The retreat came just 24 hours after SK hynix (000660.KS) had displaced Samsung Electronics (005930.KS) as KOSPI's most valuable company for the first time in 27 years, underscoring how rapidly sentiment can reverse after a stretch in which the index had surged more than 110% year-to-date.
Semiconductor Giants Lead the Decline
The sell-off was concentrated in the semiconductor sector, which had powered most of this year's rally:
- Samsung Electronics (005930.KS) closed at 310,000 won, down 12.31%
- SK hynix (000660.KS) settled at 2,550,000 won, off 12.47%
- Samsung Electro-Mechanics (009150.KS) dropped 9.60% to 1,990,000 won
- LG Energy Solution (373220.KS) lost 6.10%, closing at 362,000 won
The auto sector was drawn in as well: Hyundai Motor (005380.KS) fell 12.05% to 511,000 won, even though the company had no company-specific negative news. Analysts noted the broad de-risking reflected valuation anxiety rather than fundamental deterioration.

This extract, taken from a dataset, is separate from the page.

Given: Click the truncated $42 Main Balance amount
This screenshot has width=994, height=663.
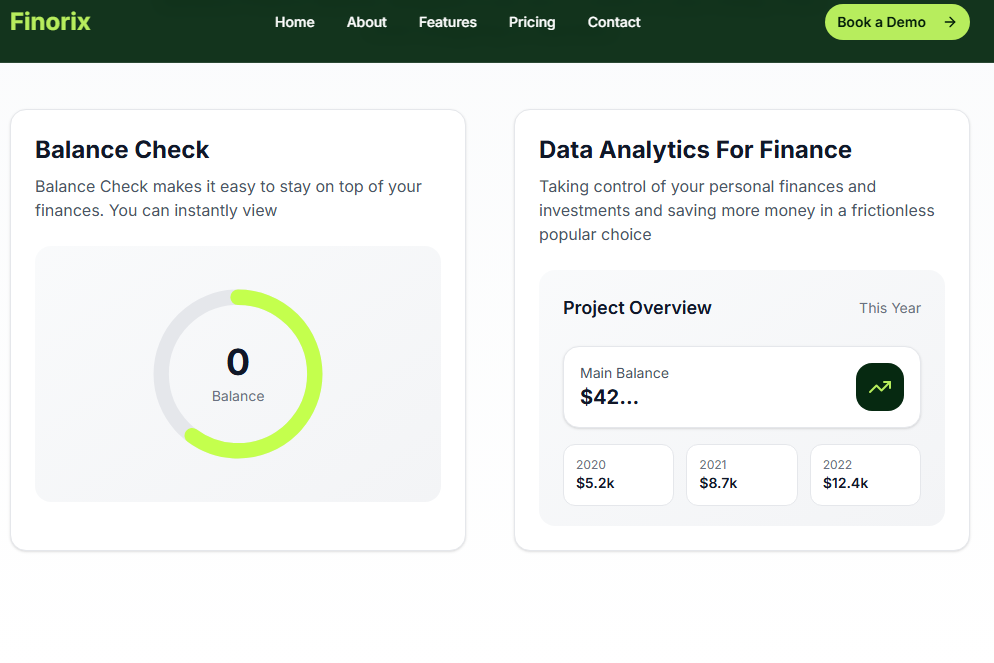Looking at the screenshot, I should 609,396.
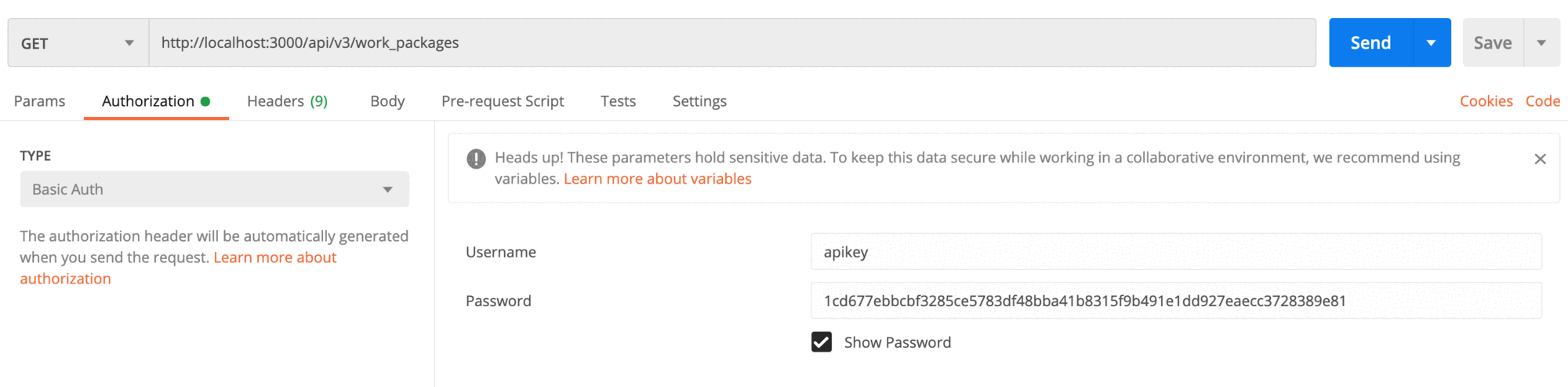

The KOSDAQ small-cap index declined 7.94% to 891.52, while the Korean won weakened 2.1 won versus the dollar to 1,539.1 per USD.
Trigger: U.S. Tech Turbulence and Stretched Valuations
Overnight losses in U.S. technology markets — led by a 16% fall in SpaceX shares following the company's latest fundraising announcement — depressed risk sentiment heading into the Asian session. Alphabet and Amazon had also slid between 4% and 6% in New York amid renewed anxiety over hyperscaler capital expenditure cycles.
Domestic analysts pointed to stretched multiples as an amplifying factor. Sanjeev Rana, head of Korea research at CLSA, had warned in a note published earlier on Monday that KOSPI's year-to-date advance was "heavily driven by Samsung Electronics and SK hynix alone accounting for more than half the benchmark" — a concentration risk that left the index structurally exposed to any single-sector shock.
"Valuation concerns have grown for major South Korean semiconductor stocks" following their rapid ascent, one Seoul-based market analyst said, citing the fresh round of foreign selling.
Record Retail Buying Cannot Stem the Tide
Foreign investors net-sold 4.13 trillion won during the session, while institutional sellers offloaded a net 4.55 trillion won — together representing an eight-trillion-won supply overhang that overwhelmed demand. Retail investors stepped in with net purchases of 8.58 trillion won, the largest single-day retail buying on record, but proved unable to arrest the index's decline.
The pattern — mass foreign and institutional exit absorbed by domestic retail — mirrors episodes from 2020 and 2022, when similar surges in retail purchasing preceded extended periods of consolidation.
Structural Context: AI Thesis Intact, But Correction Was Overdue
Despite the sharp intraday selldown, most institutional commentators were reluctant to declare the broader AI-driven memory upcycle broken. CLSA's Rana argued earlier Monday that Korean memory suppliers are "signing multiyear supply deals at record high prices" as hyperscalers lock in capacity, with 50–70% of output potentially committed to long-term contracts.
SK hynix's early leadership in high-bandwidth memory (HBM) and its supply arrangement with Nvidia are widely seen as durable advantages, while Samsung has rebuilt credibility through HBM qualifications with Nvidia, AMD, Broadcom, and OpenAI over the past twelve months.
The consensus view is that Monday's move constitutes a corrective flush after a period of unusually rapid appreciation rather than a signal of fundamental deterioration in the AI memory demand outlook.